I guess we've got different senses of what's essential to the film. Take out the setting on a space ship, and the complexities of Ash being an android (what does he know? How much free choice does he have? Has he malfunctioned?) and the film seems unrecognisable to me. That seems to qualify it as essentially a sci fi.

QuoteThat would fit just fine into fantasy out supernatural horror, the same as any other fantasy biology does.

I'm not convinced putting Giger's alien into one of those settings wouldn't give them a sci fi element. But If it wouldn't it's probably because you've introduced the idea that the creature could have magical origins, which seems like a change to the creature itself. It and its mystery seem essentially sci fi to me. Changing its location changes the mystery of what it is.

SiL

Quote from: Agoddamnpercentage on Sep 30, 2024, 10:20:30 AMWell, you couldn't have the same solution. Ripley couldn't just eject the creature.
That's dressing. She could still sink it in the ocean.

Quoteand the complexities of Ash being an android (what does he know? How much free choice does he have? Has he malfunctioned?)
The film doesn't even ask any of these questions and they don't really influence the plot at all.

Prometheus and Covenant, on the other hand, rely heavily on the nature of their artificial characters.

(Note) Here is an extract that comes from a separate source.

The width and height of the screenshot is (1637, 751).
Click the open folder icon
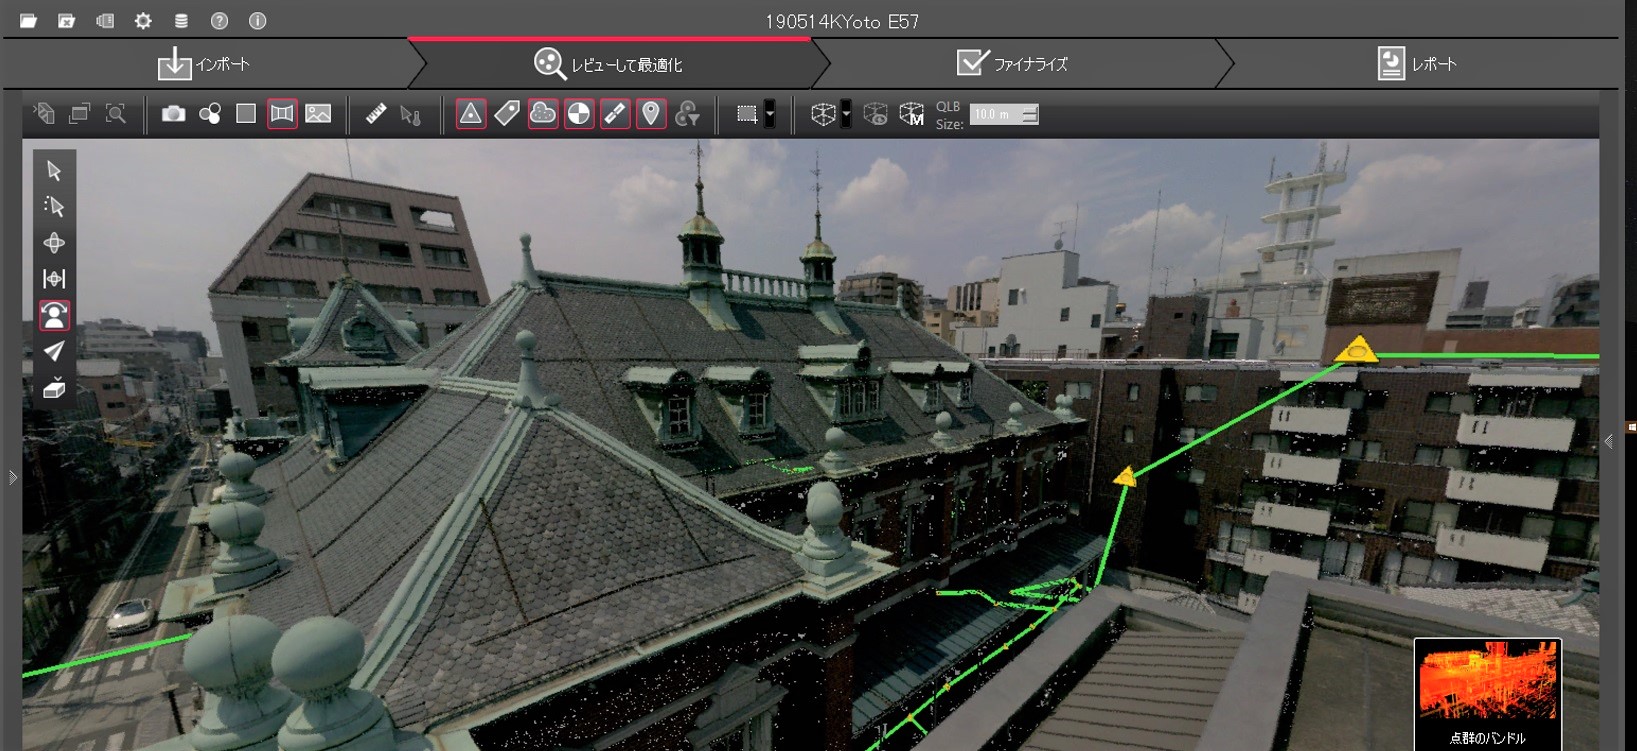28,21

QuoteBut If it wouldn't it's probably because you've introduced the idea that the creature could have magical origins, which seems like a change to the creature itself.
I didn't say to make it magical. Biology is science; a dragon is as much a work of science fiction in that regard as the Alien.

Early drafts of the script had the Alien being discovered in human spaceships and storage containers on the planet. It didn't really change the plot at all.

I'm not arguing sci fi isn't important to the presentation of the final movie, I'm just saying the story is a horror one. The sci fi can be replaced, the horror can't.